Fast forward 18 years, we’re still taking long road trips. Last Saturday, we drove for six hours to Charlottesville, VA, and the following day, we drove another six hours to Asheville for an extended family get-together in a little airbnb cabin in the woods. On Wednesday, we drove for 14 hours to get back home. That was a lot of car time for us and the autistic teenager.
But unlike those trips to Cleveland with the never ending Big Macs, we ate local vegetables and slow cooked meats at restaurants, taverns, and food trucks quickly found through a search on Google Maps. Every meal was accompanied by a long list of local brews, all extremely tasty. We drove through six states on that trip, including West Virginia and Tennessee. Blue state, red state, purple state – they all made great food.
On the way down to Asheville, we did a quick detour in Charlottesville, VA. I wanted to see Thomas Jefferson’s Monticello and revisit my brother’s alma mater at UVA. (My fantastic meal that night was pecan crusted short rib, mashed cauliflower, and roasted asparagus. The pork belly appetizer will live in my dreams.)
Monticello was remarkable for its complete lack of information about Thomas Jefferson. He was our third president, the author of the Declaration of Independence, and a huge influence on Abraham Lincoln. Jefferson designed that house that we spent $30 per person to tour and the nearby University of Virginia, but none of that information was on display in his house. All the signage and movie clips were located about 100 yards from the house in the quarters for the enslaved people.

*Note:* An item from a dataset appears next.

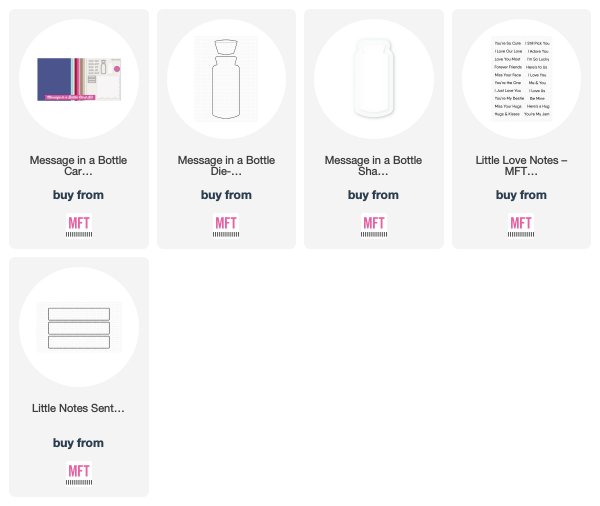
Task: Click the 'Message in a Bottle Die-…' title
Action: 226,166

A person could easily walk away from Monticello with more information about the cook and the blacksmith, than information about Jefferson.
Now, Jefferson was, of course, a complicated dude. His story includes both genius, courage, as well as hypocrisy and blindspots. However, by the standards of his time, he was a progressive. Jefferson’s story must encompass all that complexity. But the museum fumbled. Embarrassed by protests, the museum found it easier to simply erase Jefferson from Monticello.
Everything is politicized today. Museums, disease, schools, even the British royal family (since when do Americans have opinions about them?) – everything must have a good guy and a bad guy. It’s tar and feathers for those on the opposite side, because their hearts are evil, the actions impure, so the complete destruction of their livelihood and reputations is the only acceptable response. The angels and devils are at war, but we all think we are on the side of the angels.
But food is different. That’s why when I saw three beefy, good old boys going into a local BBQ spot, I knew we found a good spot. They looked like guys that knew stuff about beer and ribs. They probably voted for Trump and weren’t vaccinated, but I didn’t care. We were in solidarity about lunch, and in these polarized times, that’s a blessing.
It was a vacation week for me, so not much elsewhere.